Текст документа:
# # # #
И все же, несмотря на продолжающуюся переписку, прежние, глубоко доверительные отношения, как ни прилагали к тому усилия писатель и художник, больше не могли восстановиться.
Истины ради скажем, в 1856 году, сообщая Погодину или Ковалевскому по случаю предпринятого издания писем Гоголя последнее письмо писателя к нему в копии, он прибавляет: «Не думайте, чтобы я не дорожил оригинальностью и других писем важнейшего из людей, каких я встречал в жизни, но копировать такое множество писем совсем не имею времени».
Впрочем, не упустим из виду и слов, сказанных С. А. Ивановым после кончины брата В. В. Стасову:
«Брат никогда не был одних мыслей с Гоголем, он с ним внутренне никогда не соглашался, но в тоже время никогда с ним и не спорил, избегая по возможности неприятные и, скажем откровенно, даже дерзкие ответы Гоголя, на которые Гоголь со своей гордостію не был скуп. Вспомните только то, что Гоголь все более и более впадал в биготство[108], а брат напротив все более и более освобождался и от того немногого, что нам прививает воспитание».
Глава семнадцатая
В июне 1847 года, гостя в Неаполе у Апраксиных, Иванов дописывал «Мысли, приходящие при чтении Библии» — свод своих заветных мыслей.
Рожденные обстоятельствами как личного, так и общественного свойства, они отражали напряженное духовное состояние, переживаемое им.
Иванов был влюблен. Влюблен в графиню Марию Владимировну Апраксину, и ему, кажется, отвечали взаимностью.
# # # #
Исходные данные:

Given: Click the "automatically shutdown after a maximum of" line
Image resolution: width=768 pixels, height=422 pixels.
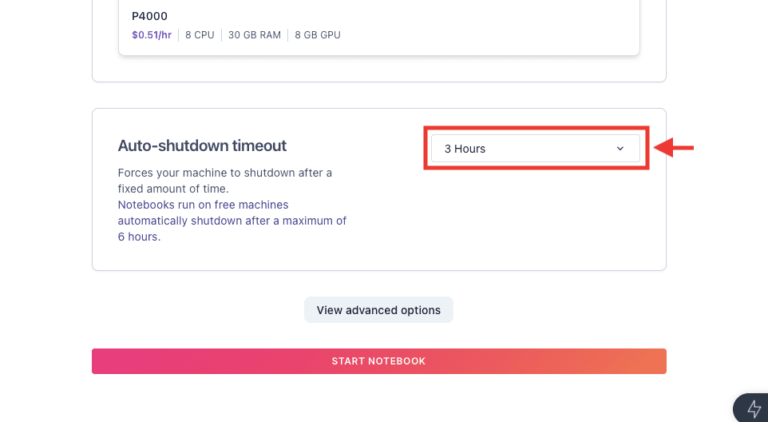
# # # #
Задания:
1. Согласно тексту об Иванове и Гоголе, в каком городе и у кого гостил Иванов в июне 1847 года?
2. Продолжите текст об Иванове и Гоголе, начав сразу после его последнего предложения.

Ожидаемые ответы:
1. В Неаполе, у Апраксиных.

2.
Молодая аристократка, в роду которой древняя грузинская кровь (она была потомком царя Вахтанга VI) сочеталась с не менее древними — русских князей Голицыных, графов Апраксиных, Толстых, заняла его воображение.
«Молодая дева, — писал он в записной книжке, — знатная происхождением соотечественница, прелестная, добрая душою, полюбила меня горячо, простила мне недостатки и уверила меня в постоянстве. Если я не отвечу на все это святостью моей жизни, без сомнения буду подлец из подлецов…»
Мысль о женитьбе не покидала его последние годы. Не тому ли свидетельство написанная в 1843 году одна из лучших его акварельных работ «Вирсавия». В образе библейской замужней красавицы, соблазненной Давидом, угадывалось что-то личное.
Недаром Ф. Моллеру, отчаявшемуся после кончины его возлюбленной Амалии, он советовал удалиться в Субиако и, обзаведясь Библией, углубиться в чтение страниц, посвященных Вирсавии.
«Вряд ли случайно, что теме Вирсавии художник посвятил страницы не в своих альбомах с рисунками, а в записной книжке, содержащей самые интимные записи», — замечает М. Алпатов[109].
Прекрасная, целомудренная женщина, способная внушить людям лишь благоговение, — такой видел Вирсавию А. Иванов.
О такой, возможно, и мечтал он.
И она, похоже, явилась.
Явилась в образе Марии Владимировны Апраксиной.
Апраксины были близки ко двору.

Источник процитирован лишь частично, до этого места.